■ THE REQUEST:
Render every one of the lines below as a Markdown table with two columns, No. and Text, numbering each line and omitting the blank ones.
****************
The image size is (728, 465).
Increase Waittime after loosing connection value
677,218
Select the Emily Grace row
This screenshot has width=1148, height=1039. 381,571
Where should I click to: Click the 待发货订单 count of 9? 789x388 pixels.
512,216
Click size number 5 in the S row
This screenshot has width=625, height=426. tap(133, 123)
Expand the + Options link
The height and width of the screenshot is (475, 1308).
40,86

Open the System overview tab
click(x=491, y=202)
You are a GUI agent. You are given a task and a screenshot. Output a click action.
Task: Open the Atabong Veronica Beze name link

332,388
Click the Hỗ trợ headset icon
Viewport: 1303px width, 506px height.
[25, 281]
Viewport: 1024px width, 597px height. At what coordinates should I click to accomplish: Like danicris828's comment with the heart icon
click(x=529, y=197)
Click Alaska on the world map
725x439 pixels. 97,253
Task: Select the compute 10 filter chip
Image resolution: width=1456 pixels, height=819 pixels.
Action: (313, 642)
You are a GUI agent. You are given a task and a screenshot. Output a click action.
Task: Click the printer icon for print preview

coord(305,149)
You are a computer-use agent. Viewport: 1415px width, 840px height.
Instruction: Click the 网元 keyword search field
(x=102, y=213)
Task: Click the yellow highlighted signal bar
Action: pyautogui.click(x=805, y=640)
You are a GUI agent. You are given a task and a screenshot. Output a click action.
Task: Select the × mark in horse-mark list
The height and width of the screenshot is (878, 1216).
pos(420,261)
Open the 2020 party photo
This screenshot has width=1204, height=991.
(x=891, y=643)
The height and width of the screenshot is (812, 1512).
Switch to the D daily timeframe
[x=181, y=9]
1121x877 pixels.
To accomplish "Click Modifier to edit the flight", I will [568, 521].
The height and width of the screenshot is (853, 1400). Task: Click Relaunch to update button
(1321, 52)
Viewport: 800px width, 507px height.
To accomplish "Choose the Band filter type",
****************
■ THE SOLUTION:
| No. | Text |
|---|---|
| 1 | The image size is (728, 465). |
| 2 | Increase Waittime after loosing connection value |
| 3 | 677,218 |
| 4 | Select the Emily Grace row |
| 5 | This screenshot has width=1148, height=1039. 381,571 |
| 6 | Where should I click to: Click the 待发货订单 count of 9? 789x388 pixels. |
| 7 | 512,216 |
| 8 | Click size number 5 in the S row |
| 9 | This screenshot has width=625, height=426. tap(133, 123) |
| 10 | Expand the + Options link |
| 11 | The height and width of the screenshot is (475, 1308). |
| 12 | 40,86 |
| 13 | Open the System overview tab |
| 14 | click(x=491, y=202) |
| 15 | You are a GUI agent. You are given a task and a screenshot. Output a click action. |
| 16 | Task: Open the Atabong Veronica Beze name link |
| 17 | 332,388 |
| 18 | Click the Hỗ trợ headset icon |
| 19 | Viewport: 1303px width, 506px height. |
| 20 | [25, 281] |
| 21 | Viewport: 1024px width, 597px height. At what coordinates should I click to accomplish: Like danicris828's comment with the heart icon |
| 22 | click(x=529, y=197) |
| 23 | Click Alaska on the world map |
| 24 | 725x439 pixels. 97,253 |
| 25 | Task: Select the compute 10 filter chip |
| 26 | Image resolution: width=1456 pixels, height=819 pixels. |
| 27 | Action: (313, 642) |
| 28 | You are a GUI agent. You are given a task and a screenshot. Output a click action. |
| 29 | Task: Click the printer icon for print preview |
| 30 | coord(305,149) |
| 31 | You are a computer-use agent. Viewport: 1415px width, 840px height. |
| 32 | Instruction: Click the 网元 keyword search field |
| 33 | (x=102, y=213) |
| 34 | Task: Click the yellow highlighted signal bar |
| 35 | Action: pyautogui.click(x=805, y=640) |
| 36 | You are a GUI agent. You are given a task and a screenshot. Output a click action. |
| 37 | Task: Select the × mark in horse-mark list |
| 38 | The height and width of the screenshot is (878, 1216). |
| 39 | pos(420,261) |
| 40 | Open the 2020 party photo |
| 41 | This screenshot has width=1204, height=991. |
| 42 | (x=891, y=643) |
| 43 | The height and width of the screenshot is (812, 1512). |
| 44 | Switch to the D daily timeframe |
| 45 | [x=181, y=9] |
| 46 | 1121x877 pixels. |
| 47 | To accomplish "Click Modifier to edit the flight", I will [568, 521]. |
| 48 | The height and width of the screenshot is (853, 1400). Task: Click Relaunch to update button |
| 49 | (1321, 52) |
| 50 | Viewport: 800px width, 507px height. |
| 51 | To accomplish "Choose the Band filter type", |